Les grillons entonnent leurs chansons du soir, on met du bois dans la cuisinière en fonte, abuela (la grand-mère) et Mauricia discutent. Peut être de la nourriture du soir qu’il faut préparer ou d’autres choses, mais nous ne comprenons pas car elles parlent en Bribri, langue indigne de la cote caribéenne du Costa Rica.
Nous voici à la Finca (ferme) Loroco, qui est une ferme organique, ou l’on produit aussi des graines de variétés anciennes locales. Comme l’Ocra, dont la graine s’utilise pour faire une sorte de café mais sans caféine, du riz local, des haricots, du maïs, etc. Il y a aussi le loroco, liane qui provient du Salvador dont on mange la fleur, très riches en vitamines. Papayes, bananes, plantain, Yuka (nous rappelle le terro des Fidji). Ce soir on va manger le pinto, mélange de riz et d’haricots rouges avec du Yuka et au dessert un gâteau au chocolat français ! Le chocolat vient aussi de la ferme…Il y beaucoup de travail ici, nous aidons volontairement Gonzalo, sa femme Mauricia et sa fille lali dans les jardins en forme de mandala, à désherber le riz, à arracher les plants de Yuka pour prendre les racines comestibles…
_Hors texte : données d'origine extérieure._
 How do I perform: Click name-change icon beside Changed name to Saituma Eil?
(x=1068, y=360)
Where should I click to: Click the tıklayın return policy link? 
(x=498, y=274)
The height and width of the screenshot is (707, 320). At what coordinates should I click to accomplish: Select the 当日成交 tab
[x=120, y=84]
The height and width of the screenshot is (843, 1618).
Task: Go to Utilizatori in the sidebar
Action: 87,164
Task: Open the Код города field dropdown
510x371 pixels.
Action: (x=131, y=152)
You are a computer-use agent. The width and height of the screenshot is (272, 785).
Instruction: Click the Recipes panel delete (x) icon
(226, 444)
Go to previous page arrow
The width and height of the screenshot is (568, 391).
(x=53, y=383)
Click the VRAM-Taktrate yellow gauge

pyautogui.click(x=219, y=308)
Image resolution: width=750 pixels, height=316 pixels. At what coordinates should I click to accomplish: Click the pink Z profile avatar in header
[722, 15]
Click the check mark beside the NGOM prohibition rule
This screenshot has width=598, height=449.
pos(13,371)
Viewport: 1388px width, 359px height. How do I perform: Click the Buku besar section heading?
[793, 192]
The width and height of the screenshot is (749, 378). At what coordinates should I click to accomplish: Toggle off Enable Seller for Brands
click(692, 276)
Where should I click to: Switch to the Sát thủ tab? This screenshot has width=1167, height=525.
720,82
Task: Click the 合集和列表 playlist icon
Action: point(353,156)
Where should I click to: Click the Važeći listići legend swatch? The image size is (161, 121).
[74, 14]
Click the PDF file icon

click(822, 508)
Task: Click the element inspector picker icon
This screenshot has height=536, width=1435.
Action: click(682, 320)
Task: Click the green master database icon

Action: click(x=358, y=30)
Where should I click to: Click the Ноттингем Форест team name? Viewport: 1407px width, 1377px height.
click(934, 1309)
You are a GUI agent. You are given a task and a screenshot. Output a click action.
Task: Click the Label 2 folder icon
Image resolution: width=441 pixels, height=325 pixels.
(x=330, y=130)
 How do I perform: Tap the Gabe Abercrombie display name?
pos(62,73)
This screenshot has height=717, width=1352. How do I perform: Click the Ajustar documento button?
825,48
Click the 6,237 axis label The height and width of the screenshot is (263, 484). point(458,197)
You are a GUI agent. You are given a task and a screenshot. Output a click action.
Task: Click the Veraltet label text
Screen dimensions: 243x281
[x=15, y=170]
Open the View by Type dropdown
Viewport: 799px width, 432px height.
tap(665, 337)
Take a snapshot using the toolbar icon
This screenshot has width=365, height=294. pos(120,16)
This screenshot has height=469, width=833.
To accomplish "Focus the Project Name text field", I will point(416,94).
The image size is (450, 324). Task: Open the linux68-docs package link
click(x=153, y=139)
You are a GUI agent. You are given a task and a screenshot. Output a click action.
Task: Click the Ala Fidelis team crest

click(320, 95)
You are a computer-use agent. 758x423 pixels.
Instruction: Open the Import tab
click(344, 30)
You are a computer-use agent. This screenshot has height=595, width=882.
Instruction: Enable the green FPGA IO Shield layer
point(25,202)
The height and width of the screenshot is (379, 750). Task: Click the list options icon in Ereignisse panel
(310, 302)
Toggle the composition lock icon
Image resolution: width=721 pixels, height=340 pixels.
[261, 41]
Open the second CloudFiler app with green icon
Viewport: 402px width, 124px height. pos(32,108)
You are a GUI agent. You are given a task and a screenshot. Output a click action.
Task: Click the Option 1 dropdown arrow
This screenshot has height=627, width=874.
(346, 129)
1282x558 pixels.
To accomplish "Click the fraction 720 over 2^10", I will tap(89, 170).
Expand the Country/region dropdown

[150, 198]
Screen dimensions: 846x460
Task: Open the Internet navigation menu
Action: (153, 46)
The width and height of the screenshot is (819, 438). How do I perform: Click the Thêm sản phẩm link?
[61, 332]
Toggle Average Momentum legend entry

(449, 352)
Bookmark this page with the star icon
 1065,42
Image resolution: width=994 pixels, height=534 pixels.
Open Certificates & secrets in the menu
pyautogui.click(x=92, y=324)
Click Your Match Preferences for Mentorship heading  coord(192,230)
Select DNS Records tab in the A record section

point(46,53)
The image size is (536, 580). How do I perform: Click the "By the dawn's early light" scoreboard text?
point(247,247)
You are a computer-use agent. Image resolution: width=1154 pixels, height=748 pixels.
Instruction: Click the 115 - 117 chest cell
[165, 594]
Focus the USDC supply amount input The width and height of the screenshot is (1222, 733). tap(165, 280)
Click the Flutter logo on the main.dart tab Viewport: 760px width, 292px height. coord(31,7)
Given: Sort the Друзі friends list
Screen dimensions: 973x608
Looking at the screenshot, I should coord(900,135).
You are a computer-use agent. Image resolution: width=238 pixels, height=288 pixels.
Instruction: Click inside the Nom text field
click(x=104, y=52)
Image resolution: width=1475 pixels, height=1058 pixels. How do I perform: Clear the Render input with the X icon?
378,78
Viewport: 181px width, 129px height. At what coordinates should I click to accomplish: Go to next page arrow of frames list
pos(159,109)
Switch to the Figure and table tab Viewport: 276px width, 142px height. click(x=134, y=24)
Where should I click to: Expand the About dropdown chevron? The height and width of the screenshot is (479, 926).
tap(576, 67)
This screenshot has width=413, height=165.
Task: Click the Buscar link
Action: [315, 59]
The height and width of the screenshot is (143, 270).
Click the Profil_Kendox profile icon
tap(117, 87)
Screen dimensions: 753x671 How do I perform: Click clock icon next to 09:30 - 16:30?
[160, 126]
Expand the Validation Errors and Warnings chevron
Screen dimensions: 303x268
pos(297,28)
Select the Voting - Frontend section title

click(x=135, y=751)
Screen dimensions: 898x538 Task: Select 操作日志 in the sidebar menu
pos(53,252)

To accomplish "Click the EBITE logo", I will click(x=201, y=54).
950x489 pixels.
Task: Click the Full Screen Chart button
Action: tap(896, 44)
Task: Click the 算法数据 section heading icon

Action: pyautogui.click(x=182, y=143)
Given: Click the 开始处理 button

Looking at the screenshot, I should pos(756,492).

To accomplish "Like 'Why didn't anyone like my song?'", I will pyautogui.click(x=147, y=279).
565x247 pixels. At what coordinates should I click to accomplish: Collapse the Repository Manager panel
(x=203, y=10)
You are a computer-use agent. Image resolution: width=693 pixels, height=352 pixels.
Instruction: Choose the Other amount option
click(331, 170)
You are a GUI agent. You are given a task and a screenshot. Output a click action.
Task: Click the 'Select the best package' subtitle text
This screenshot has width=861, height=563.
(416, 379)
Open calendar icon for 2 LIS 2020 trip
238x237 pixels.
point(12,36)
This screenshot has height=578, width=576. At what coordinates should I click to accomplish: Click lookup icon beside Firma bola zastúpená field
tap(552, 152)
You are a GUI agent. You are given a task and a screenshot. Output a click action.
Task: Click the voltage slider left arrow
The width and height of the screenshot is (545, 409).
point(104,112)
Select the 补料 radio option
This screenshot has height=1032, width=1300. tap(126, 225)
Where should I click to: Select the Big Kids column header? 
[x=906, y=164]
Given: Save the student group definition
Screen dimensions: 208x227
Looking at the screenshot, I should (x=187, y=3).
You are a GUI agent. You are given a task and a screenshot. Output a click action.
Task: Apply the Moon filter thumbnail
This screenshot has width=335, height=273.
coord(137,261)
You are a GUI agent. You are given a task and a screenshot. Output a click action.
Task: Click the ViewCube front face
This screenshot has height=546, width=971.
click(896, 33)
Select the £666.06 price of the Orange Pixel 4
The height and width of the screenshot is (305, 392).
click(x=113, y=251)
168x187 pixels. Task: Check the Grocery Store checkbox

Gonzalo se veut un exemple pour les peuples indigènes en matière d’agriculture qu’il appelle « bio-intensive », qui pourrait nourrir tout un village en respectant l’environnement. « La terre chez eux est noire, riche en nutriments, en microorganismes, tu peux y planter ce que tu veux, tout pousse ! ». Pourtant ces peuples ont faim et ne vivent que de la chasse. Les monocultures de banane et de plantain ont dévasté leurs savoir faire ancestraux en matières d’agriculture et de connaissances des plantes. Ils achètent le riz et les haricots à la « pulperia » du coin. On va donc vers chez eux, accompagnés de nos binettes, on remue la terre, on fait un compost, on discute de ce qui pourrait être fait, de projets, de positif, d’avenir près de la terre mère, celle qui nous nourrie.